A sensação de ler O museu da inocência foi muito parecida com a de Anna Kariênina, que li não faz muito tempo. É uma leitura leve, fluida, aparentemente sem pretensões de ser sentida como erudita ou poética. Orhan Pamuk coloca toda a sua escrita em função da história que está contando, o que deixa a leitura muito confortável, por um lado e, ao mesmo tempo, totalmente à mercê da narrativa. É difícil parar de ler, e me vi várias vezes torrando no sol de Alter do Chão sem conseguir desgrudar do livro nem pra reforçar o protetor solar, ou agarrar outro peixinho frito pra forrar o estômago.

Esta é uma coisa pra gente pensar sobre a literatura contemporânea. Às vezes, sinto nos livros publicados mais recentemente tentativas algo forçadas de parecer poético, de revolucionar a linguagem ou de incluir mil referências às leituras do autor. Quando isso não é bem feito, fica parecendo só ruído que nos distrai do que está sendo contado. Ou às vezes a história é só fraca mesmo.

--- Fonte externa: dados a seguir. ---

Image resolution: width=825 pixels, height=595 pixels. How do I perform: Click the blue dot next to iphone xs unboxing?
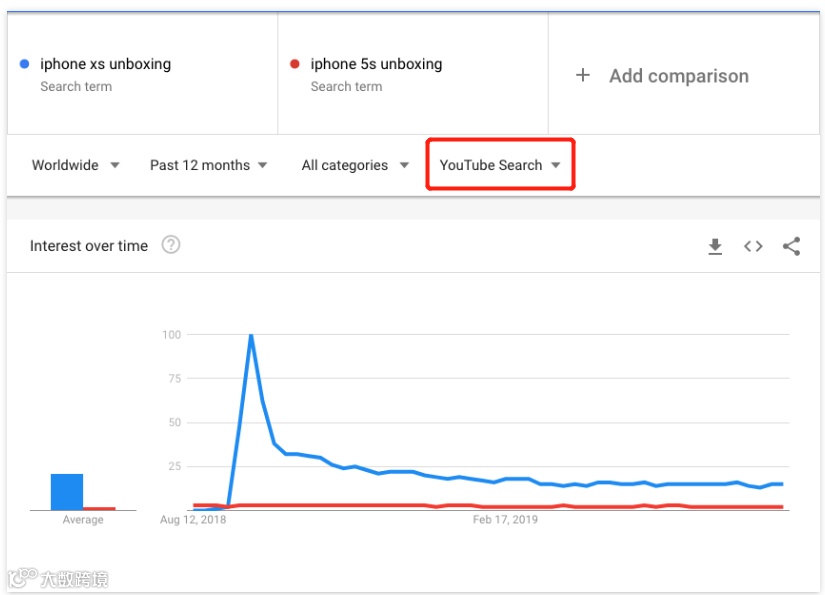coord(25,64)
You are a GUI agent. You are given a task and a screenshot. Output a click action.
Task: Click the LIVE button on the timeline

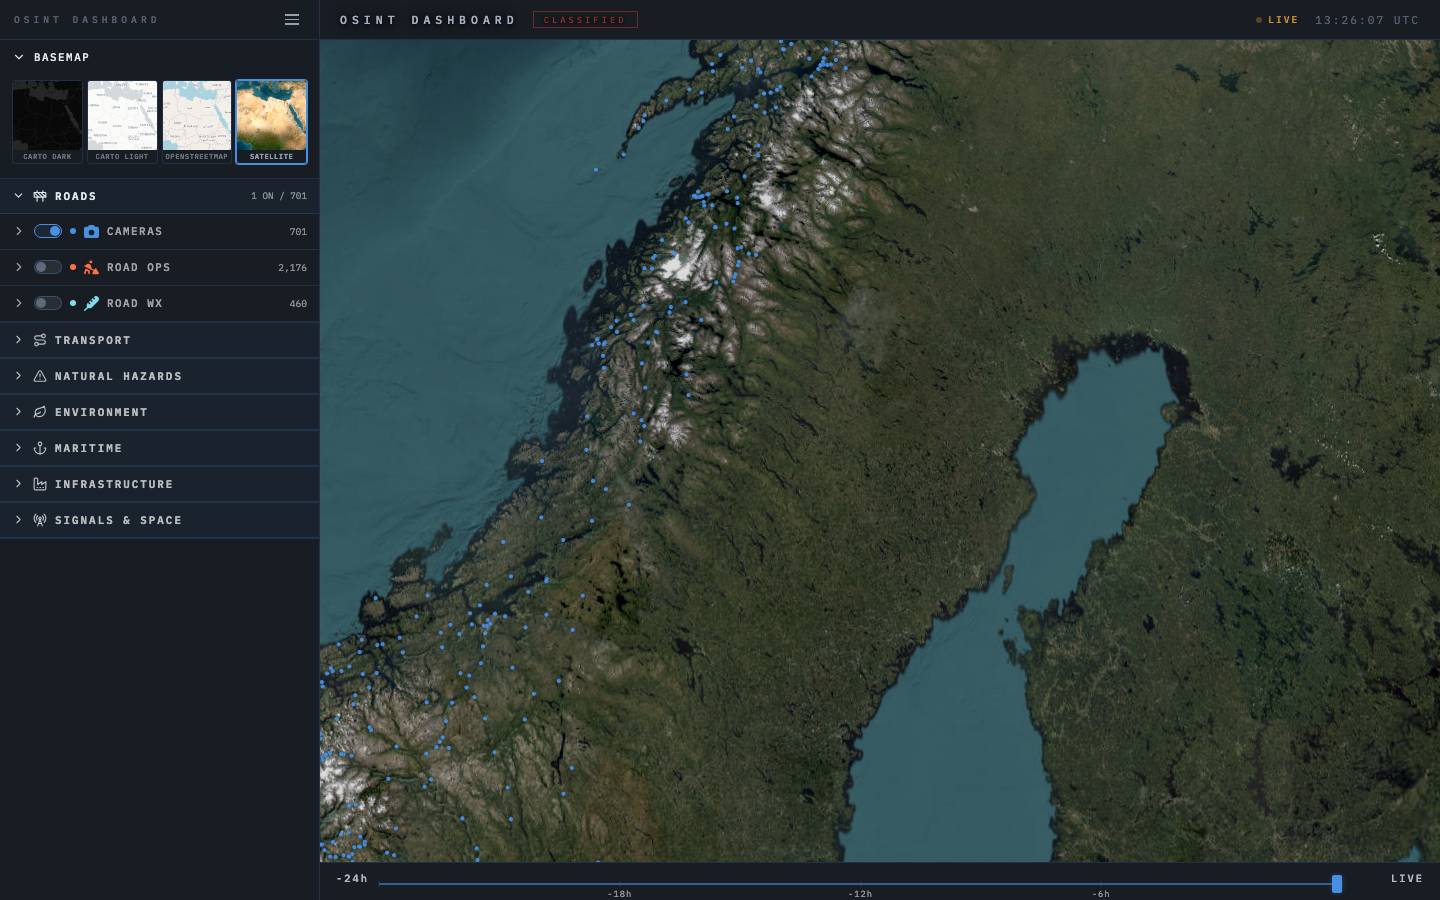tap(1406, 879)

O museu da inocência, ao contrário, é uma história muito bem contada.

Fiquei pensando em como o livro foi influenciado pelo cinema turco (há menções importantes sobre isso na narrativa) e acabou influenciando também as séries turcas que hoje conseguimos assistir facilmente no Netflix. Tanto que, durante a leitura, fiquei o tempo inteiro imaginando os protagonistas como casal principal da série O famoso alfaiate.

Uma cidade em dois continentes

Por trás do novelão, aparece de maneira orgânica a história recente da Turquia – esse país cuja capital Istambul literalmente se divide entre Europa e Ásia. Muito do relacionamento entre Kemal e Füsun é determinado pelo tensionamento entre as convenções sociais atreladas às tradições locais e o desejo de ingressar no fantástico mundo ocidental das liberdades individuais (risos nervosos). Assim, enquanto as mulheres de Istambul tentam passar uma imagem alinhada aos hábitos europeus – seja na moda, seja na vivência de relacionamentos antes do casamento -, ao mesmo tempo são pressionadas a manter a virgindade e são julgadas quando não o fazem. Por isso a mágoa de Füsun com Kemal é tão grande. Para dormir com ela, ele faz promessas que não vai cumprir, o prejudica toda a sua vida futura, conscientemente.

O livro faz menções marginais à política turca do período – estamos falando da década de 1970, quando mais de cinco mil pessoas morreram em embates entre a direita nacionalista e grupos de esquerda, até um golpe de estado em 1980. O que fica realmente é que a burguesia podre de rica pouco precisa se importar com o mundo ao seu redor, mesmo quando o país de onde tiram riqueza está em franca convulsão.

Para quê serve um museu?

Quando fica claro que Kemal não vai desfazer seu noivado oficial eles se separam. Füsun tenta seguir sua vida, mas ele fica absolutamente obcecado por ela, a ponto de surrupiar e colecionar os objetos em que ela toca ou já tocou. Ao longo de décadas de colecionismo desesperado, Kemal está construindo aos poucos o acervo do que se tornará no futuro Museu da Inocência. A narrativa acompanha esses dois tempos – a história entre eles no passado, e Kemal elaborando o projeto desse museu no presente, com ajuda do autor Ohran Pamuk, que então se inclui na própria história.

Ao colecionar objetos banais, Kemal (ou Pamuk) questiona aquilo a que damos valor, aquilo que merece ser guardado e compartilhado. O sucesso do livro foi tão grande que a partir dele foi realmente criado o Museu da Inocência, inaugurado em 2012 em Istambul. É o único caso que conheço de um museu criado a partir de uma obra literária e cujo acervo é composto de objetos associados aos personagens.

Um detalhe bonitinho é que o livro inclui um ticket para o Museu nas suas páginas finais (no meio do texto mesmo) e a informação de que o visitante que chega com o romance na mão tem direito a uma entrada gratuita.